(Source passage)
:::
In a recent paper titled Three world wars: Fiscal–monetary consequences [PDF here], economists Hall and Sargent compared the pandemic fiscal and monetary response to the two World Wars, all of which relied on three primary financing mechanisms: “taxing, borrowing, or printing money”.

Their analysis is important because the “War on COVID-19” shares many similarities with both World Wars:

  • Negative labour supply shocks, i.e., converting civilian workers to soldiers during the twentieth century world wars, and lockdown mandates that diverted workers into unemployment and voluntary withdrawals from the labour force during the COVID-19 pandemic.
  • Extensive government restrictions on domestic and international travel and trade.
  • Surges in federal government expenditures mostly financed by issuing interest-bearing debt and base money.
  • Federal Reserve support of federal bond prices and an expanded Fed balance sheet.

After examining the evidence they concluded that unlike the two World Wars where direct taxes played a major role (20.8% and 30.2% for Wars I and II, respectively), higher taxes have been all but absent (3.5%) in the “War on COVID-19”:

“It is striking how little of the War on COVID-19 has thus far been financed by explicit taxation, even compared to World Wars I and II.18 Harry Truman’s advice about how to pay for a war has temporarily been ignored.”

That decision has consequences. The financing mechanism of choice in the “War on COVID-19” has been the issuance of bonds (67%) and inflation (18.5%), the latter of which Keynes (1919) famously described as a process where governments “confiscate, secretly and unobserved, an important part of the wealth of their citizens”.

In terms of the large bond issuance – which was also a feature of both World Wars – it’s not entirely clear on whom the burden will fall. During the Wars, the debt was paid primarily by “private owners” through lower bond returns. However, that won’t be as easy this time because:

  • The maturity of total federal debt outstanding is much shorter today.
  • Private investors today hold mostly long-term debt, while the Fed holds short-term debt. This is the reverse of post-WW2.
  • Today, government bonds face greater competition – private investors are free to buy a much wider range of domestic and foreign securities.

Essentially, repaying the huge pandemic debt without significant fiscal spending austerity and/or persistent inflation will require higher taxes. Politicians and voters will decide which option(s) are selected but as always, “someone will ultimately pay”.
:::
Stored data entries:

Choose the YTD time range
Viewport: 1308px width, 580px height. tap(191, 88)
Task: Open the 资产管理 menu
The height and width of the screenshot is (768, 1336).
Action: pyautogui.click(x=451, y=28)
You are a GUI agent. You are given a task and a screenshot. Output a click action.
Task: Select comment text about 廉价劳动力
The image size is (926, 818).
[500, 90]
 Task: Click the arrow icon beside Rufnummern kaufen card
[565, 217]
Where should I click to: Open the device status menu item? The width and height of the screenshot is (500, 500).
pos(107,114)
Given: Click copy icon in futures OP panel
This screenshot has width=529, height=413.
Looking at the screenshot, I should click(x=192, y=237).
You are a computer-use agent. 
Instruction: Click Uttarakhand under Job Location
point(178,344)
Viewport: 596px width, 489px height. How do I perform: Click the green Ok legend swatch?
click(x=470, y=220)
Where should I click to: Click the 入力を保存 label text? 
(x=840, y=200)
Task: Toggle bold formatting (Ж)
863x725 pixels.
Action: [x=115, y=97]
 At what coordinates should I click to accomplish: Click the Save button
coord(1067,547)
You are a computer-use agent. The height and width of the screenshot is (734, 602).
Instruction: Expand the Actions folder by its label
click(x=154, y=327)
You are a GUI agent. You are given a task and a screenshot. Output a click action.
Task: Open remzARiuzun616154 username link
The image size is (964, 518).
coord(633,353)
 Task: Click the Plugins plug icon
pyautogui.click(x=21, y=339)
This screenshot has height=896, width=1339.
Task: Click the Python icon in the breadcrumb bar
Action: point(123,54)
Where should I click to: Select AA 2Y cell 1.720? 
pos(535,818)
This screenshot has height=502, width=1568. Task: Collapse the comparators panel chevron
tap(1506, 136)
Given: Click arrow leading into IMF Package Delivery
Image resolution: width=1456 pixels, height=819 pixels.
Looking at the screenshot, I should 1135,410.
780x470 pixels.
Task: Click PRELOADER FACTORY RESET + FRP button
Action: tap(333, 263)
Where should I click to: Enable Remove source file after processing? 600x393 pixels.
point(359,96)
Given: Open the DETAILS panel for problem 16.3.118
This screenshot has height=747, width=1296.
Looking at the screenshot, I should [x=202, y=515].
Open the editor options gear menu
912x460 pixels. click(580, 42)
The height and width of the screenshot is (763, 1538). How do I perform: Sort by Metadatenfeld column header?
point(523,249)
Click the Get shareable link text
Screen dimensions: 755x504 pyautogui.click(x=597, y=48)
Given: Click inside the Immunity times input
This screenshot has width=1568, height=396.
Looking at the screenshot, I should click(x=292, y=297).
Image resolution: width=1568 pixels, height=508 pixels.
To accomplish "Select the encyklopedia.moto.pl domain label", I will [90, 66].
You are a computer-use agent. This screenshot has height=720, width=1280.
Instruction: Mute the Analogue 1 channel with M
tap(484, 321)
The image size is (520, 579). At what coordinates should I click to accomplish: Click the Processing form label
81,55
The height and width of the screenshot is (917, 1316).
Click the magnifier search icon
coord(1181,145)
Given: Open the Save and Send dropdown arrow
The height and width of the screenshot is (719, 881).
:::
(Task instructions)
Could you carry on the passage about how the pandemic and the two World Wars were financed, starting right after its final sentence?

(Result for this exercise)
Chewing the fat

Bits and bytes

🤦‍♂️ An advert for the United Australia Party makes “unsubstantiated claims that an airport at a WA mine could aid a Chinese invasion [but] ignores that the mine is party founder Clive Palmer’s main source of income”.

📈 The head of South Korea’s central bank warned that 50-basis-point interest rate rises are a possibility, depending on “more data by around July and August”. Korea’s cash rate is already 1.5%.

🎮 Researchers at Karolinska Institutet “found that the children who spent an above-average time playing video games increased their intelligence more than the average, while TV watching or social media had neither a positive nor a negative effect”.

🔓 Until the next outbreak: An official revealed that the Chinese government is aiming for Shanghai “to reopen broadly and allow normal life to resume” from 1 June.

📝 Sweden’s government said it was in favour of joining NATO and “We will inform NATO that we want to become a member of the alliance.” If it comes to fruition it would end more than 200 years of neutrality.

🧐 Russia’s President Vladimir Putin said if Sweden and Finland joined NATO it would pose “no direct threat for us… but the expansion of military infrastructure to these territories will certainly provoke our response”.

🦠 Flu season is here: 50 kids contracted the flu at a single Melbourne birthday party, with cases already at their highest level since 2019.

👨‍🌾 India, the world’s 8th largest exporter of wheat, restricted exports in a move “set to reverberate through global agricultural markets”.

🌿 For medicinal purposes only: Thailand’s government will give away “one million free cannabis plants to households across the nation in June to mark a new rule allowing people to grow cannabis at home”.